KJP1230 mattbeer's article
Dec 1, 2021 at 12:40
3 days
First Look: Orange Stage 6 Evo
@DavidGuerra: You're seriously going to argue that VPP, DW Link, DELTA, various high pivot designs, 4-bar horst, 6-link horst, variable pivot point (see Yeti, Alchemy) hell...even a linkage backed single pivot offer nothing? All of these designs offer decidedly more "degrees of freedom" and opportunity to engineer very specific attributes related to anti-squat, brake jack, wheel path, variable leverage ratios, etc. And winning bikes seem to select this complexity. They just do. Are they more complex than a simple lever single pivot? Yup. Big time. But that complexity does deliver ever-improving performance, beyond what geometry updates can deliver. Case in point: Look at the current 2020 Specialized Enduro. At it's core, its a 4-bar horst, but the actual suspension kinematics and wheel path are fine tuned by a complex shock linkage that actually drives the rocker link. As a result, its been a "benchmark" bike for 2+ years for at least 4 major mountain bike periodicals. Its a super slack, 170mm bike that is better downhill than many DH bikes from 5-7 years ago, and better climbing dynamics than many 140-150mm trail bikes from 5 years ago. Is it complex? Yep. But is it better, year over year than even Enduro's of years past? Absolutely - big time. Same with some of these fancy, new, high-pivots. Man, I just rode my buddies Fordbidden Dreadnaught a few weeks ago. The thing is a MONSTER. The wheel stays glued to the ground on super gnarly trails, unlike anything I've ever felt. This Orange will never be able to offer that ride dynamic. Not possible.
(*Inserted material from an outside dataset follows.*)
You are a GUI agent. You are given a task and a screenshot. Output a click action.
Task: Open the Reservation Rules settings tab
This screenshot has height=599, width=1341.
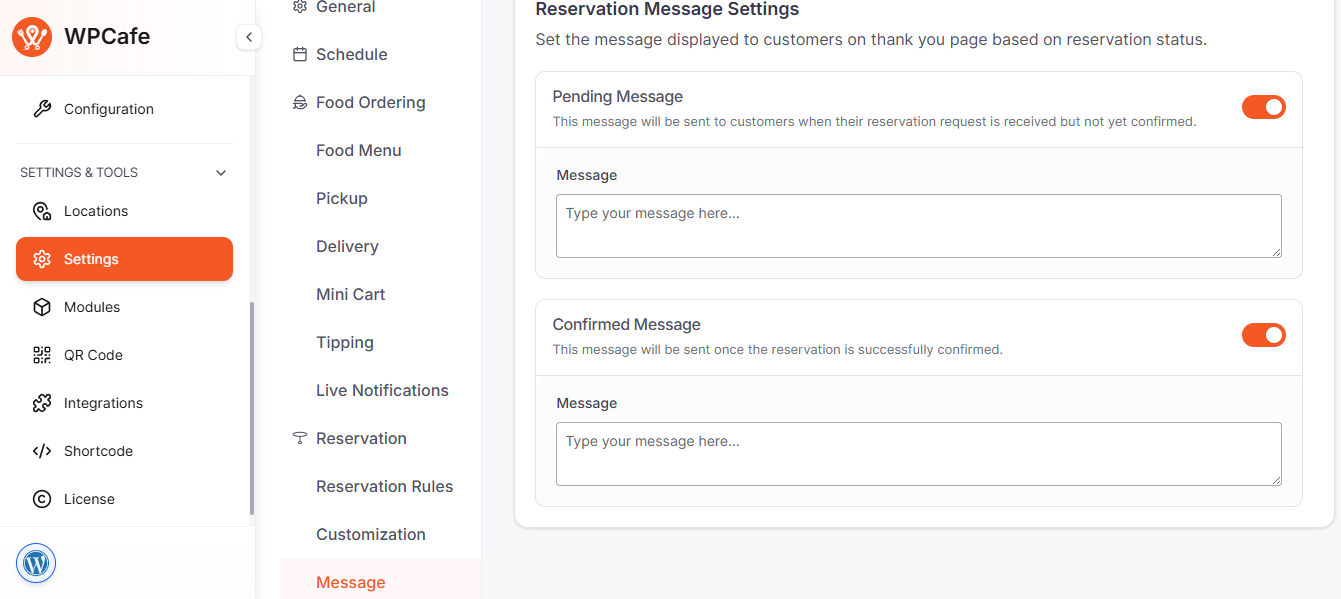click(384, 486)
So yes, there is a great deal to be gained from increasing complexity and/or innovation. As for flex, get your head out of your a$$. Firstly, a certain amount of flex or compliance can be a good thing. Ever ridden super rigid carbon hoops? 2nd, unless you are a world-caliber racer, I don't wanna hear it. I see a lot of local professional racers who seem to shred their "flexy" four-bar and other design types.